鉄腸野郎Z-SQUAD!!!!!

映画痴れ者/ライター済東鉄腸のブログ。日本では全く観ることができない未公開映画について書いてます。お仕事の依頼は 0910gregarious@gmail.com へ

この世界で女性が老いるということ「アドバンテージ〜母がくれたもの」

年をとった女性に対して“劣化”だとか“BBA”だとかいう言葉がぶつけられる様を見てしまった度、私は吐き気と、怒りを覚える。そしてそんな言葉に傷つかないよう自分から“BBA”と言う女性を見ると、やりきれなくて涙が出そうになる。日本は特にそうだと思うが、しかし社会全体が女性が老いることについてかなり辛辣だ。長く映画を追っていると、中年を迎えた女優には役がなくなり、もしあっても主人公の妻だとか主人公の母だとかいう役しかもらえないとそんなニュースをよく目にする。そういう社会で女性が年をとることの不安と恐怖は計り知れない、男性はそれについて知らないというか誰一人考える気すらないのではないかという絶望感に襲われることもある。だからこそ今回紹介したいのは、そんな社会を痛烈に批判するSF映画「アドバンテージ〜母がくれたもの」についてだ。

近未来、世界は加速度的な発展を遂げながらも、その余りの速さに経済は停滞を迎えていた。未曾有の就職難によって貧困層と富裕層の解離は極端さを増していき、都市部ではテロ行為が頻発、そして環境汚染によって不妊症が爆発的に蔓延、人類は黄昏の時にさしかかっていた。

この物語の主人公はグウェン・コウ(「ボルケーノ」ジャクリーン・キム)、美容を専門とするバイオ企業でモデルとして働いているシングルマザーだ。娘のジュールズ(サマンサ・キム)は彼女にとってたった1人の娘であり、彼女にとってたった1つの生き甲斐だ。そんなグウェンの愛を受けたジュールズは学校でもトップクラスの成績を誇る天才に育つが、グウェンには進学させる余裕がない。そしてジュールズ自身、母にこう尋ねる「知識ってどうして必要なの?」「未来をゆっくりと変えていくために」「ゆっくりって、一体どのくらい……」ジュールズは虚ろな顔で机に向かい、グウェンは彼女をただ見つめることしか出来ない。ある日グウェンは会社から一方的に解雇通知を受け取る。「私たちの企業のターゲットは……美しく、若い女性なんだ、だから君は……すまない」上司であり理解者でもあったフィッシャー(ヘンリー・フール」ジェームズ・アーバニアク)はそう告げ、グウェンは路頭に迷うこととなる。

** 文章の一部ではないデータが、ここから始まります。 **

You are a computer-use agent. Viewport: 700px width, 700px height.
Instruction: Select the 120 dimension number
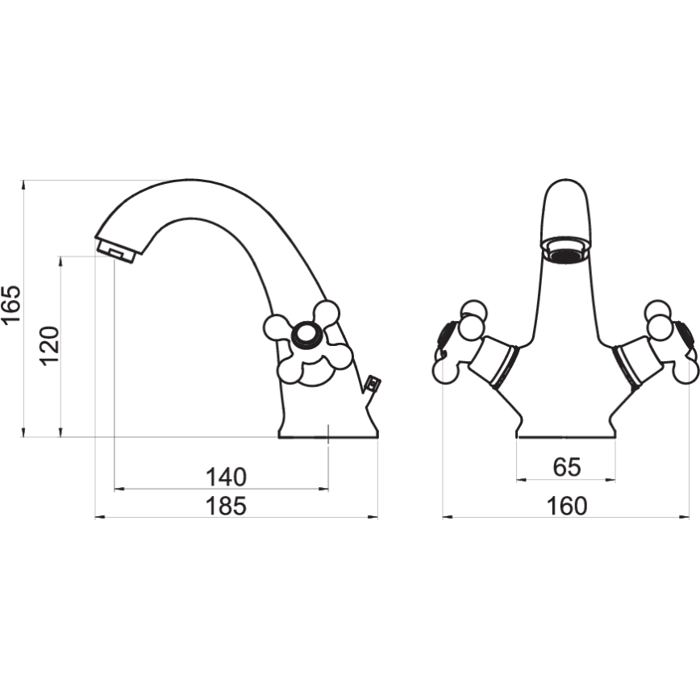49,346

「アドバンテージ〜母がくれたもの」は社会に内面化した女性差別とエイジズムを徹底的に炙り出そうとする。加齢を理由に仕事をクビになったグウェンは仕事を探すが、やはりネックは老いだ。彼女の年齢は劇中で明かされることはないがおそらく30代か40代前半だろう、そんなグウェンですら新たな仕事につけないという現実。苦悩を吐露するグウェンに対しフィッシャーは言う「社会にとっては女性を家庭に閉じ込める方が男性が路上に溢れかえるよりはマシという訳だよ」行き詰まりを迎えた社会は若さのみを絶対の価値として、若さを失った者たちを容赦なく切り捨てるグロテスクな差別の光景。ジェニファー・ファング監督は、しかしこれが果たして“未来”の光景なのか?と強く問い続ける。

そんなある日、ジュールズの進学校への入学が決まる。2人は喜ぶのだがグウェンに学費を払う余裕は全くない。仕事もいっこうに見つからず、疎遠だった両親からも援助を断られてしまう。グウェン孤独を深めていきながら、バイオ企業の重役イサ(「英国王のスピーチジェニファー・イーリー)からある計画を持ちかけられる。若さを至上とする社会が辿り着いたのは老いの駆逐、つまり老いた人間の意識を別の肉体へと移しかえ、若返りを果たそうという計画だ。まだ実験段階で副作用も多いが、実験の成功例として再び自社のモデルとなってくれたなら報酬ははずむとそういう訳だ。自分の人生を代償としてジュールズの将来を切り開くか、グウェンは悩む。演じるジャクリーン・キムはこの映画が抱える切実を体現する存在でもある。共同脚本も務める彼女は、グウェンの涙に魂を託して、女性が“老い”を不安として、恐怖としてしか捉えられないよう追い込む社会に対し静かなる抗議をとげる。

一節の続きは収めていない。